Company owes $7.5 million upfront and royalties on sales of therapy for short stature in children.

Insmed was found to have infringed patents held by Genentech and Tercica related to its drug to treat children with severe short stature. The Oakland, CA jury awarded $7.5 million in damages, a 15% royalty on Iplex™ sales less than $100 million, and 20% on sales above $100 million.


After an 11-day jury trial and 7 days of deliberations, the jury found that though Insmed  infringed two patents, only one was willful. The court also upheld the validity of Genentech’s third patent under litigation.


Tercica exclusively licensed these patents from Genentech in April 2002 for use in its manufacture and sale of, among other things, Increlex™. Tercica reports that as lead plaintiff in the litigation, it will recover a substantial portion of the damages.


“We are pleased with the jury’s findings in this first phase of determining validity, infringement, and damages,” states Stephen N. Rosenfield, Tercica’s executive vp of legal affairs and general counsel. “The next step will be for the Court to rule on our requests for both an injunction against future sales of Iplex by Insmed and for additional damages remedies to Tercica and Genentech.”


Tercica and Genentech filed the patent infringement complaint and a declaratory judgment of patent infringement against Insmed and two of its subsidiaries, Insmed Therapeutic Proteins and Celtrix Pharmaceuticals, in the U.S. District Court for Northern California in December, 2004.


The three patents in question are: the ‘414 patent, “Preparation of Human IGF via Recombinant DNA Technology”, which the court upheld as valid; the ‘151 patent, “Use of Binding Protein with IGF-I as an Anabolic Growth Promoting Agent”; which was willfully infringed; and the ‘287 patent, “DNA Encoding and Methods of Production of Insulin-like Growth Factor Binding Protein BP53”, which Insmed infringed but not willfully.
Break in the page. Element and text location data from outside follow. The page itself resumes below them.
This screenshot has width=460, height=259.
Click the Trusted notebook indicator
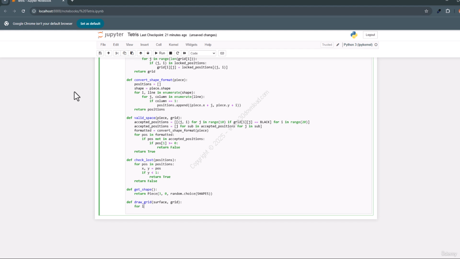tap(327, 45)
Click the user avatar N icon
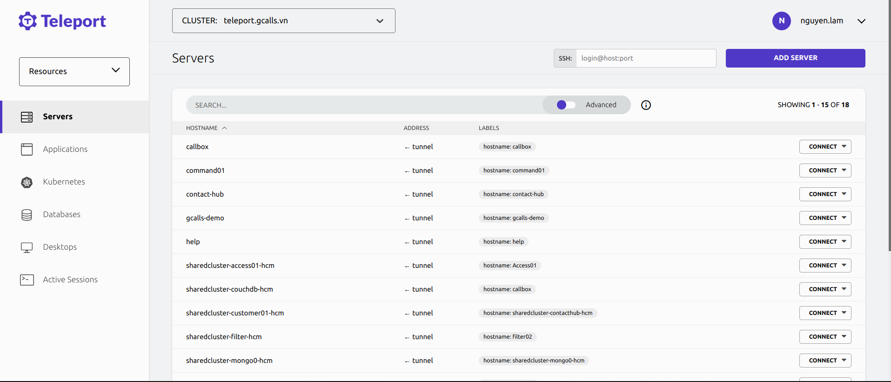 [x=781, y=21]
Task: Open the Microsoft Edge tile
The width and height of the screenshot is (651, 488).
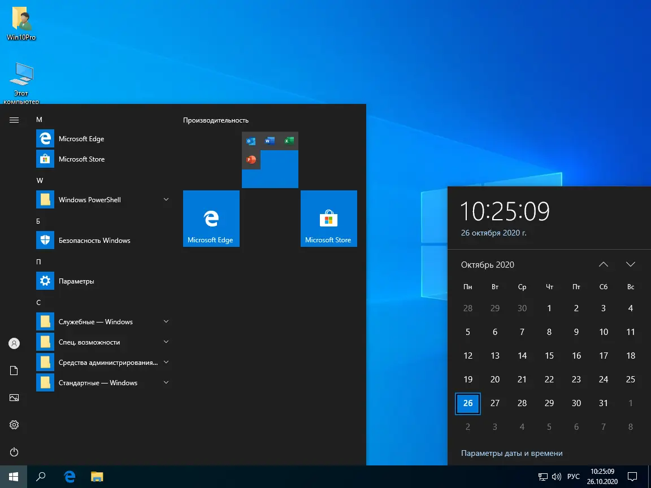Action: click(x=211, y=219)
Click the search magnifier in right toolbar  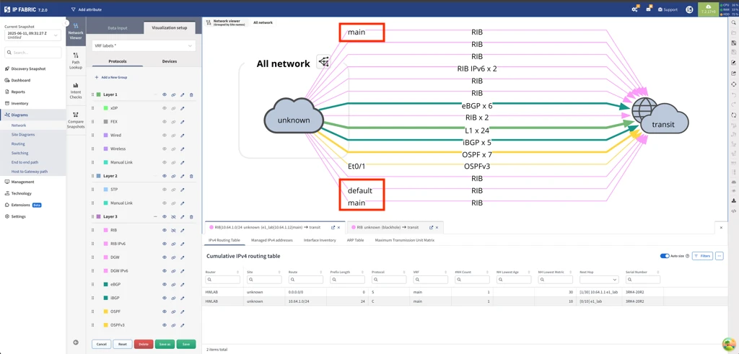(734, 23)
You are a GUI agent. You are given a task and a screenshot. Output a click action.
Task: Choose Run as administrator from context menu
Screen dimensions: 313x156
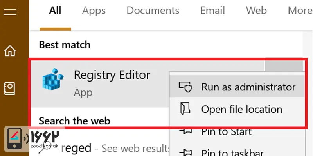[248, 87]
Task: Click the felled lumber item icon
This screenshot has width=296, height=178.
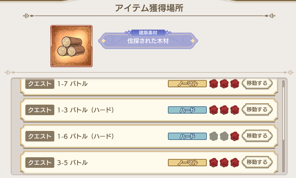Action: point(71,46)
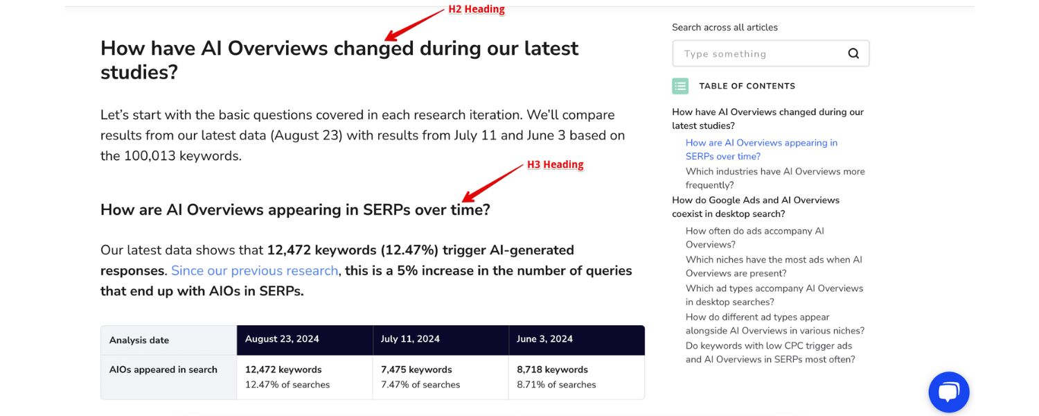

On August 27, 2005, Tercica’s Increlex, which comprises free IGF-I, was approved. On December 12, 2005, The FDA approved Iplex as a once-daily treatment for children with short stature associated with severe primary IGF-I deficiency. Iplex is a complex of recombinant human IGF-I and its binding protein, IGFBP-3, and the only therapy that also replaces deficient IGFBP-3 in these patients, says the company.


Geoffrey Allan, Ph.D., President and CEO of Insmed says, “the company is reviewing the decision and assessing our options, including post-trial motions and an appeal.”


Insmed opened trading at $1.14, a 12.97% drop from its close the day before, December 6, 2006. Tercica’s stock price rose 7.79% to open trading at $6.36.